Tbh, I'm still kind of reeling about what to conclude after Corona. Due to some personal experiences, but also the generally repressive climate of the time combined with the information coming out now that most mainstream talking points were wrong, it was a major step in my own worldview realignment. In particular, I used to have the naive anti-conspiracy view that it's almost impossible to keep an important one going due to a single defection blowing everything up, even if smaller and/or more specific ones may happen. Nowadays I think through a smart combination of only telling people as much as they need to know while also making clear what they're supposed to think through scare tactics, slander and repression, arbitrarily large-scale conspiracies can keep going as long as enough people can be convinced it's important. A single defector isn't a problem, because it's trivial to present them as just an evil person spreading misinformation for personal gain.
Nowadays I'm writing my own grants for my research and talk enough with the other side to understand their reasoning and tbh the entire grant-based funding scheme has horrible, horrible structural incentives. To begin with, both sides have a strong incentive to bloat. You know what is more prestigious than managing 50k grants? It's managing 100k grants. On the grant writer side, if a grant is offering 25k but we only have a small project that needs 10k for some extra consumables, what do you think we'll do? Exactly, I say a pilot single cell RNAseq experiment for 4 of the samples adding up to 12k is totally a great idea and make the grant sound as if this was the plan from the start (and it sounds really prestigious since scRNA-seq is a reasonably new tech that the committee deciding the grant is likely to be impressed). This is most obvious in the fact that you're not just not rewarded for saving money, you're actively punished (if you didn't spend all the money you were granted, this makes people angry - they don't want it back - and it's significantly less likely to get your next grant). Second, as already alluded, it's all strongly optimized to sound new, exceptional and fancy. If people handle their own money, they want boring, reliable and necessary (which is imo severely missing in current science). Third, behind closed doors the money often gets shuffled around for other purposes, so the text of the project proposal does not even necessarily reflect the project on-the-ground very well anyway (this is worst for very large projects in which an easy overview of point-by-point financing for every little consumable, staff or outsourced services is just not feasible).

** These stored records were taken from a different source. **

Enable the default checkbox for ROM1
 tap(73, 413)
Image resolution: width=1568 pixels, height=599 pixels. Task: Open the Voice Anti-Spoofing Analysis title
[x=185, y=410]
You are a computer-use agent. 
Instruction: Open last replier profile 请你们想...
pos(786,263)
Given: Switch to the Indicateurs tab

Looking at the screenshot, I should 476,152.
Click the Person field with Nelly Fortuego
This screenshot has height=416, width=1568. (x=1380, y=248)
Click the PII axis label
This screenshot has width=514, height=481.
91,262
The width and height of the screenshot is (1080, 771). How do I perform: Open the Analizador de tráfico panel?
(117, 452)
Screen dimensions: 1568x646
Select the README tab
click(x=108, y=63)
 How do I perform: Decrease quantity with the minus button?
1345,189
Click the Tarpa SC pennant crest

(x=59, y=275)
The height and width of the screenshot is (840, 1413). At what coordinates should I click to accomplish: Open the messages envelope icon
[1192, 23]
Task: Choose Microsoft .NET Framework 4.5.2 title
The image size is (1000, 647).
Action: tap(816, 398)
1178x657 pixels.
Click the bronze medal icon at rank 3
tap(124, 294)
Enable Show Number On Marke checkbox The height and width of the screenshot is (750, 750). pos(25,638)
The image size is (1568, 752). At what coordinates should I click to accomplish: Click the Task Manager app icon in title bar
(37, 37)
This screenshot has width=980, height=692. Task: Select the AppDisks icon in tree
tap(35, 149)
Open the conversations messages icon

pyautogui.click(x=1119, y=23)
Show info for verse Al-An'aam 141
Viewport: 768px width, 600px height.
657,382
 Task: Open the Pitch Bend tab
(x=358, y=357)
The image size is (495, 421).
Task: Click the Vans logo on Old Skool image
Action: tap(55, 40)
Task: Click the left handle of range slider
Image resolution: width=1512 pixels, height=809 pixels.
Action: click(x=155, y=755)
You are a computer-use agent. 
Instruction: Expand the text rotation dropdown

And I'm quite sure that I'm in a comparatively functional field - at least in principle we're investigating stuff like new treatments for cancer, which particular variants cause genetic diseases and similar. I have a colleague working with humanities people and not only are they explicitly identifying as activists fighting for disabled rights as opposed to, you know, scientists, they also try to bully her into stopping her research since investigating severe inborn disabilities is ableist. But the official projects they're part of all sound really nice and positive at first glance.
Also, the problem on cutting the other way around - looking for the X most-stupid-sounding projects - has been tried multiple times, in multiple countries, by different libertarian-inclined parties and it just doesn't work. If you try to go through all funding one-by-one and cut the most stupid sounding, you will first have to fight and justify a lot "but why this", then you're likely getting hit with a lawsuit that tries to prove that you did cut funding in some discriminatory way (which isn't unlikely because there's probably some equally stupid project that you didn't hit since you tried to be more targeted), and then after all the fighting you maybe saved 0.1% of the budget and might not even have hit the actually worst and most useless programs, because the descriptions are optimized to sound nice and the structures behind it are optimized to hide wasteful spending.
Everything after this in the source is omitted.